(O QUE SE PEDE)
• A. De acordo com o texto sobre Rui Pinto, em que cidade foi ele detido a 16 de janeiro de 2019?
• B. Prossiga o texto sobre Rui Pinto a partir da última frase apresentada.

(EXCERTO SELECIONADO)
___

Entre os visados estão Jorge Jesus, Bruno de Carvalho, o então diretor do DCIAP Amadeu Guerra e os advogados José Miguel Júdice, João Medeiros, Rui Costa Pereira e Inês Almeida Costa.

Em 2019 Rui Pinto assumiu que era o criador do site “Football Leaks”, criado em 2015. Segundo o arguido, esta plataforma surgiu após a divulgação do escândalo de corrupção na FIFA, que levou à detenção de vários dirigentes, e tinha como objetivo divulgar a “parte oculta do futebol”. Assim, a partir de Budapeste e através desta plataforma, Rui Pinto divulgou diversos documentos polémicos sobre futebol nacional e mundial.

No âmbito de um mandato de detenção europeu, foi detido no dia 16 de janeiro de 2019 em Budapeste. Após o “rebentar” do escândalo, em março de 2019, Rui Pinto foi entregue pelas autoridades húngaras à justiça portuguesa, tendo ficado em prisão preventiva no âmbito de um inquérito do Departamento Central de Investigação e Ação Penal. Inicialmente foi apenas indiciado por seis crimes.

“O Ministério Público e os advogados estão equivocados se consideram que não há um arrependimento sincero da minha parte. Não vou dizer que tenho a vida destruída, porque ainda estou vivo e enquanto há vida, há esperança… Mas tive comportamentos errados que violam a lei, claramente”, disse o criador do Football Leaks no encerramento das alegações finais, em janeiro, sem deixar de enaltecer as revelações do Luanda Leaks, que foram igualmente abordadas ao longo do julgamento.

Rui Pinto esteve em prisão preventiva entre o dia 22 de março de 2019 e 8 de abril de 2020 e em prisão domiciliária até ao dia 7 de agosto de 2020, tendo sido libertado “devido à sua colaboração” com a PJ e ao seu “sentido crítico”, mas está, por questões de segurança, inserido no programa de proteção de testemunhas em local não revelado e sob proteção policial.

Na altura em que foi preso preventivamente, a juíza de instrução criminal, Margarida Alves, justificou a medida com a inversão da postura do arguido, que passou a apresentar “um sentido crítico e uma disponibilidade para colaborar com a justiça” e, por outro, dizendo que as fronteiras se encontravam sujeitas a elevados controles devido à pandemia de Covid-19, razão pela qual entendeu “que se mostrava reduzido o perigo de fuga”.

No início de junho de 2020, o Tribunal da Relação de Lisboa negou provimento ao recurso do Ministério Público e manteve a decisão instrutória, proferida em 17 de janeiro de 2020, que pronunciou Rui Pinto por 90 crimes e não pelos 147 que constavam da acusação do MP.

___

(MATERIAL FORNECIDO)
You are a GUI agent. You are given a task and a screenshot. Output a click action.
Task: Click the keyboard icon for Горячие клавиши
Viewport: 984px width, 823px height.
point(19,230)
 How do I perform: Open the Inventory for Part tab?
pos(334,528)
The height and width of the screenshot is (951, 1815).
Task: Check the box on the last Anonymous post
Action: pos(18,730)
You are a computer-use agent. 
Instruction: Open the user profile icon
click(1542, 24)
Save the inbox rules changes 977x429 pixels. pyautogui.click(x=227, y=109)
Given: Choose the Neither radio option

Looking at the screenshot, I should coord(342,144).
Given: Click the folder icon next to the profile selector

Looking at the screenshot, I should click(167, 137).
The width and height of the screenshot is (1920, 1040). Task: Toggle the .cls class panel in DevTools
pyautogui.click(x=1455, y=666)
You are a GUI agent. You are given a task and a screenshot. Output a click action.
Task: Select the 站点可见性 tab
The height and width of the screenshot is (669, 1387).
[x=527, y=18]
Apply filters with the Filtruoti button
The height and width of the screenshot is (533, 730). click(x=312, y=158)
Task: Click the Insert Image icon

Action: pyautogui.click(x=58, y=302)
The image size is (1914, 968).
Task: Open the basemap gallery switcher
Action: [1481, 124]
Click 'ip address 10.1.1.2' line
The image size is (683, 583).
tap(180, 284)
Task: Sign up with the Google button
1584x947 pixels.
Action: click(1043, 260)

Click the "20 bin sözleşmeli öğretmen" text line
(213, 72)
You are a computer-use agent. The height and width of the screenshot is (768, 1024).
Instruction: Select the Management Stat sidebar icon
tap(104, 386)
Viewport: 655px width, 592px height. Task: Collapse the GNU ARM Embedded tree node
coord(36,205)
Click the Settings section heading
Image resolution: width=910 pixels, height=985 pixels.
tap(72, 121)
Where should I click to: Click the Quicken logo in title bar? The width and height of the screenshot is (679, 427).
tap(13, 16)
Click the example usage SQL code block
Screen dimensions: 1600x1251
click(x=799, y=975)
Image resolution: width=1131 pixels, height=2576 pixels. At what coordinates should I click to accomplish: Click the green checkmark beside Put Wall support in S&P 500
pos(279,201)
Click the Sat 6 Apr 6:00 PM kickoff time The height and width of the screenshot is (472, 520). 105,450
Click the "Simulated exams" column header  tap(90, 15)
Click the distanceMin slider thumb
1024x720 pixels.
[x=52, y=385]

___

(RESPOSTAS POR TAREFA)
• A. Em Budapeste.

• B.
Perdão de penas por visita do Papa na Jornada Mundial da Juventude

O Conselho de Ministros aprovou no dia 19 de junho, por via eletrónica, uma proposta de lei que estabelece o perdão de penas ou amnistia de crimes e infrações praticadas por condenados dos 16 aos 30 anos.

As medidas de clemência propostas, direcionadas apenas para os jovens, foram decididas, segundo admite o Governo, “no quadro” da realização em Portugal da Jornada Mundial da Juventude, que contará com a presença do Papa Francisco, “cujo testemunho de vida e de pontificado está fortemente marcado pela exortação da reinserção social das pessoas em conflito com a lei penal”, indica o comunicado do Conselho de Ministros.

O diploma determina um perdão de um ano para todas as penas até oito anos de prisão, sendo adicionalmente fixado um regime de amnistia que compreende as contraordenações cujo limite máximo de coima aplicável não exceda 1.000 euros e as infrações penais cuja pena não seja superior a um ano de prisão ou a 120 dias de pena de multa.

Neste lote de perdão não estão incluídos arguidos que tiverem praticado crimes de homicídio, de infanticídio, de violência doméstica, de maus-tratos, de ofensa à integridade de física grave, de mutilação genital feminina, de ofensa à integridade física qualificada, de casamento forçado, de sequestro, contra a liberdade e autodeterminação sexual, de extorsão, de discriminação e incitamento ao ódio e à violência, de tráfico de influência, de branqueamento ou de corrupção.

Estão abrangidas pela presente lei, a submeter à Assembleia da República, as infrações praticadas até 19 de junho de 2023 por pessoas que tenham entre 16 e 30 anos de idade.

A última vez que o Executivo aprovou medidas semelhantes de perdão de penas e amnistia de infrações penais, que permitiram reduzir a população prisional, ocorreu durante a pandemia de Covid-19.